O homem pareceu perder a paciência e em tom mais rude, respondeu:

- É um criminoso, mas ainda assim é meu paciente. Quando me formei prometi que salvaria vidas independente de quem fosse, não é minha obrigação julgar seu caráter, mas sim cuidar da saúde dele. Então quando digo que o mínimo para eu liberá-lo é uma semana, então ele irá ficar uma semana.

Dorian teria comemorado a fala daquele homem, que agora ele sabia ser seu médico, mas logo tudo voltou a ficar silencioso e ele não pôde ouvir a resposta dada. Quando sua consciência voltou novamente, ainda continuava no silêncio, mas dessa vez conseguia ter um pouco mais de lucidez, sentiu algo gelado e rígido se prender ao seu punho esquerdo, enquanto seu pé direito parecia estar contido em algo também.

As pálpebras estavam um pouco pesadas, mas ainda assim conseguiu abrir uma pequena fenda, e mesmo que sua visão estivesse turva, conseguiu se localizar e compreender que estava em um quarto de hospital. O bip irritante ainda continuava, fazendo a leve dor de cabeça se tornar mais incômoda. Com o passar dos minutos a visão foi se ajustando ao ambiente, notou as cortinas uma de cada lado da cama, dividindo os leitos, a televisão exibia um jogo qualquer de futebol e o ambiente estava incrivelmente silencioso, não saberia dizer se era o único paciente ali.

Tentou erguer os braços, mas apenas o membro direito foi capaz de se afastar da cama, erguendo a cabeça, notou a algema ao redor do punho esquerdo, o prendendo à grade, aquilo explicava a sensação anterior quando sentiu algo gelado sobre a pele. O pé direito estava envolvido por uma bota ortopédica e um acesso fora inserido no braço direito, onde a cânula levava o soro direto à veia.

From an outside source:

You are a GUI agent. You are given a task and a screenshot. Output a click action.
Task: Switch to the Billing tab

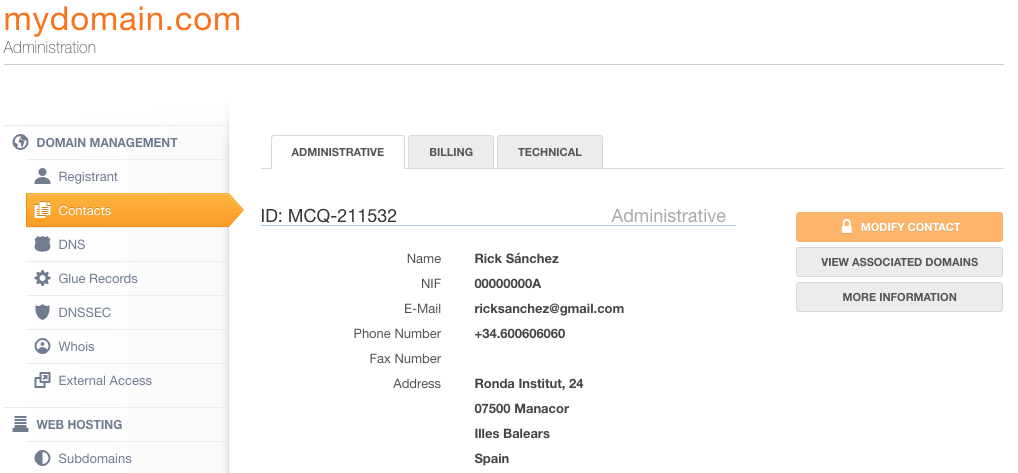pyautogui.click(x=451, y=152)
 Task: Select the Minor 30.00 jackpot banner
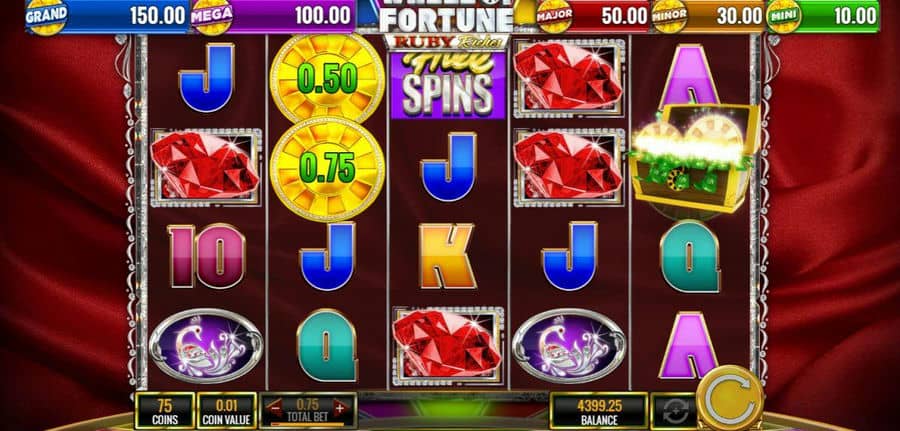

Dorian não pôde deixar de pensar que fizeram aquilo de propósito, deixando um dos braços presos e o restante com o acesso bem longe do alcance de sua mão, ele não conseguiria alcançar a agulha, nem tira-la de si... nem usá-la para abrir a algema e sair dali.

Aquilo o irritou.

Estava furioso por ter sido pego, e tudo porque não olhou para os lados na hora de atravessar a rua. De qualquer forma, precisava arranjar outra maneira de sair dali, deveria aproveitar enquanto estava sozinho.

Quando começava a elaborar um plano, a porta se abriu, revelando uma loira alta, os cabelos eram curtos e rente à cabeça, enquanto a calça social e a camiseta preta que usava lhe conferiam uma aparência rude e sóbria. O coldre na cintura carregava a arma e assim que se aproximou de Dorian, ela apoiou a mão ali, como se daquela vez quisesse proteger a arma de ser afanada.